Los soberanos franceses lo tenían más fácil, pues en su país no había ninguna gran carta. También ellos debían gobernar un país próspero y con muchos habitantes al que ni siquiera las guerras de religión habían conseguido aniquilar. Pero, sobre todo, en la época de la Guerra de los Treinta Años, el auténtico soberano de Francia había sido aquel ministro extraordinariamente hábil, el cardenal Richelieu, que hizo por su país tanto, por lo menos, como Cromwell por Inglaterra. En efecto, supo quitar a caballeros y nobles cualquier posibilidad de intervención y, con habilidad y astucia, arrebató poco a poco su poder a aquella gente influyente en el país. Era un buen jugador de ajedrez que sabía sacar provecho a cualquier posición y que, de una ventaja pequeña, obtenía enseguida otra mayor. De ese modo supo hacerse progresivamente con todo el poder y conseguirlo también para Francia en Europa, tal como has visto. Al haber ayudado a derrotar al emperador en la Guerra de los Treinta Años, y como España se hallaba empobrecida e Italia desmembrada e Inglaterra no era aún tan poderosa, en el momento de la muerte de Richelieu Francia se consideraba el único país importante. Poco después de morir el cardenal ascendió al trono, en 1643, el rey Luis XIV. Tenía entonces cinco años y mantiene hasta hoy la marca mundial de permanencia en el poder, pues gobernó hasta 1715, es decir 72 años. Y además gobernó de veras, aunque no durante su niñez, por supuesto. No obstante, en cuanto hubo muerto su tutor, el cardenal Mazarino, que siguió mandando al estilo de Richelieu, decidió gobernar por su cuenta. Dio órdenes de que no se concediese ni siquiera un pasaporte a un francés sin que él mismo diera la autorización. Toda la corte se echó a reír y creyó que era un antojo del joven soberano. Pronto se cansaría, pensaron. Pero Luis no se cansó. Para él, ser rey era más que la casualidad de haber nacido así. Era como un gran papel en una obra de teatro que debía representar a lo largo de toda su vida. Y casi no hubo otro hombre antes o después de él que estudiara con tanta meticulosidad ese papel y lo representara hasta el final, sin fatigarse, con semejante dignidad y pompa.

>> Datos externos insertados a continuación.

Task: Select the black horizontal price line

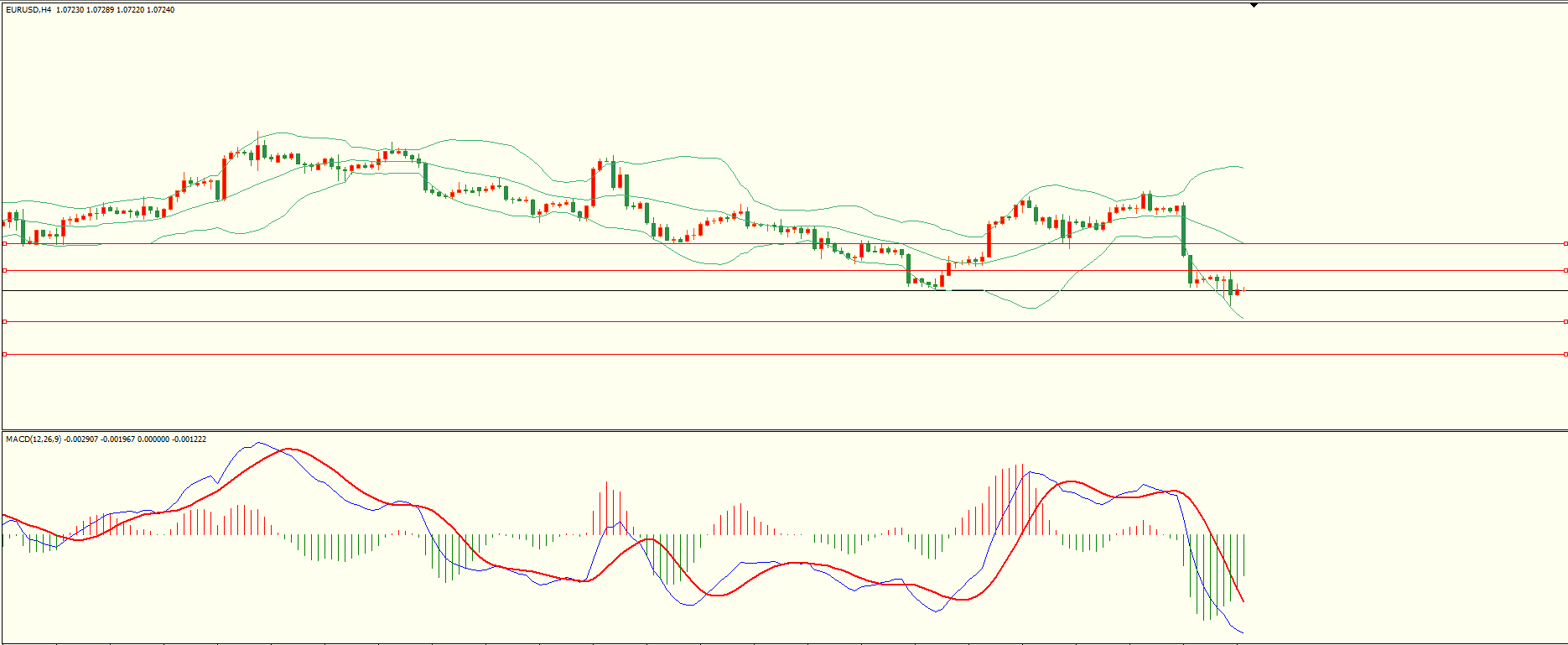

El rey asumió todo el poder que habían poseído los ministros Richelieu y Mazarino. Los nobles no tenían más derecho que el permiso para contemplar cómo representaba su papel. El solemne espectáculo comenzaba ya con el llamado
lever
, a las 8 de la mañana, cuando el rey tenía a bien levantarse de la cama. En ese momento entraban a su dormitorio los príncipes de la familia junto con los camareros y el médico, y se le ofrecían al monarca de rodillas de manera ceremoniosa dos grandes pelucas empolvadas que parecían melenas ondeantes. El rey elegía la que le apetecía, se ponía una preciosa bata y se sentaba al lado de la cama. Entonces podían entrar ya en el dormitorio los más altos aristócratas, los duques; y mientras se afeitaba al soberano llegaban los secretarios, los oficiales y demás funcionarios. Luego, se abrían las puertas y aparecía una multitud de suntuosos dignatarios, mariscales, gobernadores, príncipes de la iglesia y favoritos a fin de presenciar maravillados aquel acto solemne en que su majestad se vestía.